In that regard, neither Applewhite nor co-coordinator Bryan Harsin were willing to name a starter at the position following the fall's second scrimmage. Still, both had encouraging words for the players in the heated battle.

Harsin talked about the quarterbacks at his disposal, and said they displayed many of the same qualities as quarterbacks he had coached at Boise State, including Jared Zabransky and Kellen Moore in terms of competitiveness, accuracy and intelligence. He said each quarterback was spending time with the different teams to put each player in different situations.

"Our job is to put them in those uncomfortable situations and see how they adapt to it and handle it," Harsin said. "Those guys continue to battle and make it very difficult."

Both said that Gilbert had a standout scrimmage.

"He took care of the ball really well," Applewhite said. "He made some really good decisions down in the red zone, made some tight throws down in the red zone that were, I wouldn't say risky, but you're always going to have tight throws down in the red zone. He had some formations here and there that he kind of straightened out. I thought he had a clean scrimmage."

Ash has also turned heads with his performance.

"I think David's done a good job," Harsin said. "David's a young guy. David's a very good player, very competitive. And he's going to continue to get better."

Applewhite said Texas wouldn't release any starters until all the starters were set.

Young running backs stepping up

One of the main stories of camp has been the emergence of freshman running backs Malcolm Brown and Joe Bergeron. While Brown was expected to be in this spot, he's been slowed somewhat by an injury, though he's up to full speed now. And Bergeron has been one of the pleasant surprises, demonstrating his own sizable ability.

"Everybody wants to polarize everything all the time, something's black or something's white," Applewhite said. "But they're more alike than they are different. Both of them can run with power. Both of them have good feet in the hole. Both of them have good vision. Both of them are really strong students of the game and trying to, not necessarily understand what I have to do but why is it this way, what are the exceptions. They've done a great job of studying."

Harsin also said the duo had similar talents.

"They are both big, and they are both powerful," Harsin said. "They're both very quick. They both have great balance."

Major sizes up the young wide receivers

Texas is arguably the league's youngest team at wide receiver, with three freshmen and two sophomores among their top six or so players at the position. But that doesn't mean that Longhorn fans should be fearful. Applewhite said that the group had plenty of playmakers, and said that receivers coach Darrell Wyatt was making an impact on the young players.

The group has been buoyed by a pair of true freshmen in Miles Onyegbule and Jaxon Shipley, both of whom came in ready to play, according to Applewhite.

"I think Miles (has it) maybe because he played quarterback and Shipley (from) being a coach's son, but they've just got a really good feel for football," Applewhite said. "If it's zone, they've got a really good feel for dead space, if it's man, they've got a good feel for body position and how to body people up.

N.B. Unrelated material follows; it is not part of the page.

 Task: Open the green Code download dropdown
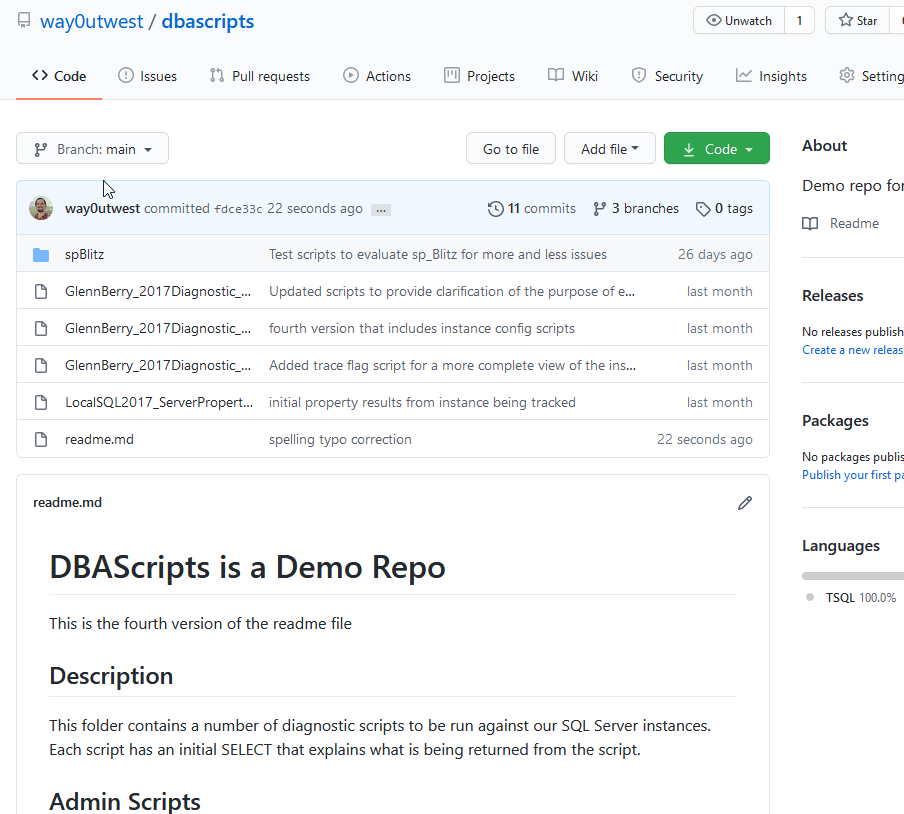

"Miles has got a really good feel for the timing of the play, when the ball has to be out, when I need to be out of my break, how long that quarterback has to hold the ball," Applewhite said.

Applewhite said Shipley had the same feel that his brother, Jordan, had.

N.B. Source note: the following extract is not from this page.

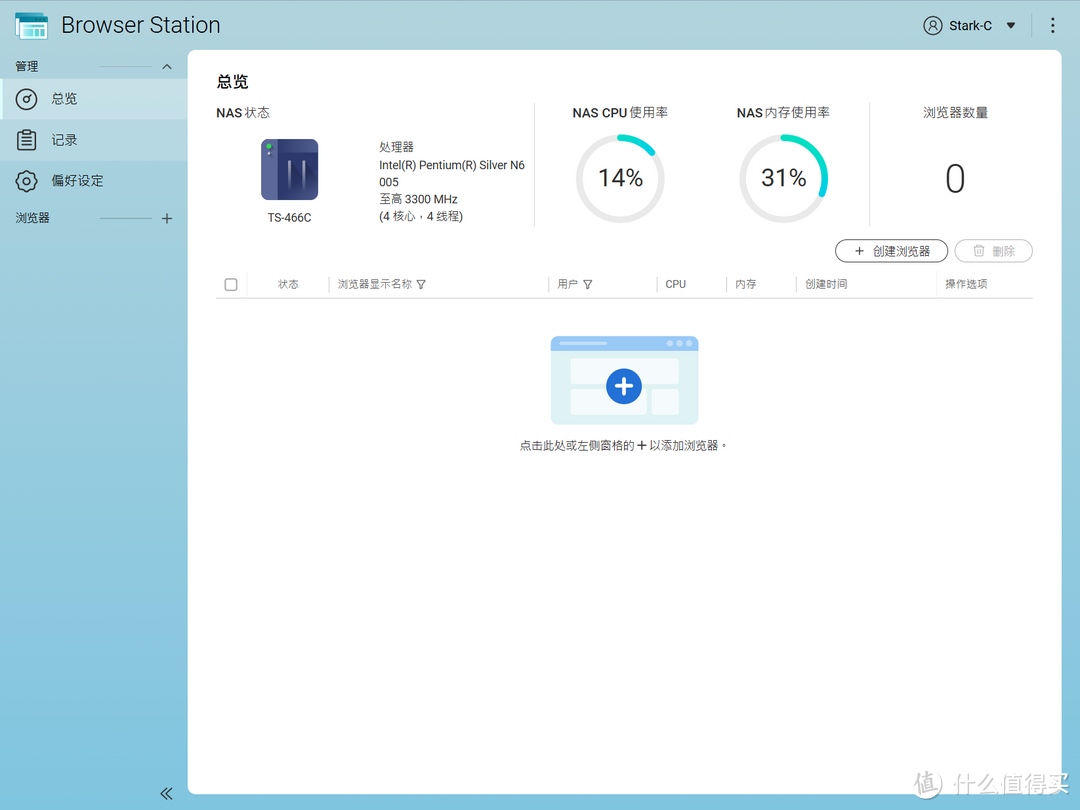Select the 总览 overview icon in sidebar
This screenshot has width=1080, height=810.
tap(27, 99)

"It's eerie watching tape. It's scary," Applewhite said. "It's almost the same guy. Him and his brother, the way they come out of their breaks, the way they catch the ball, the way they tuck it and get upfield, it's just very, very similar."

From the scrimmage

Applewhite said that the Longhorns, and specifically the running backs, set out to accomplish three things in last week's scrimmage. First, the coordinators wanted players to take care of the ball. Second, the players needed to be assignment sound. And the third and final point of emphasis was toughness.

Mission accomplished. The Longhorns were more physical with the running game and were able to keep the turnovers down, something they weren't able to accomplish in the first scrimmage. While the offense could always get better, Applewhite said the players were largely able to accomplish what the coordinators wanted.

At the same time, the Longhorns continued to move players around while shuffling lineups to try and create competition and depth.

"Trying to create competition, that's something that's very important when you're rebuilding a team," Applewhite said.

But Applewhite admitted that some of those tactics would begin to phase out. The Longhorns are in the "perfection and confidence" phase of fall camp, meaning the lineup will need to become more set to get players more repetitions and feel within the offense.

"To do that, you do have to have a little bit more continuity depth chart-wise," Applewhite said.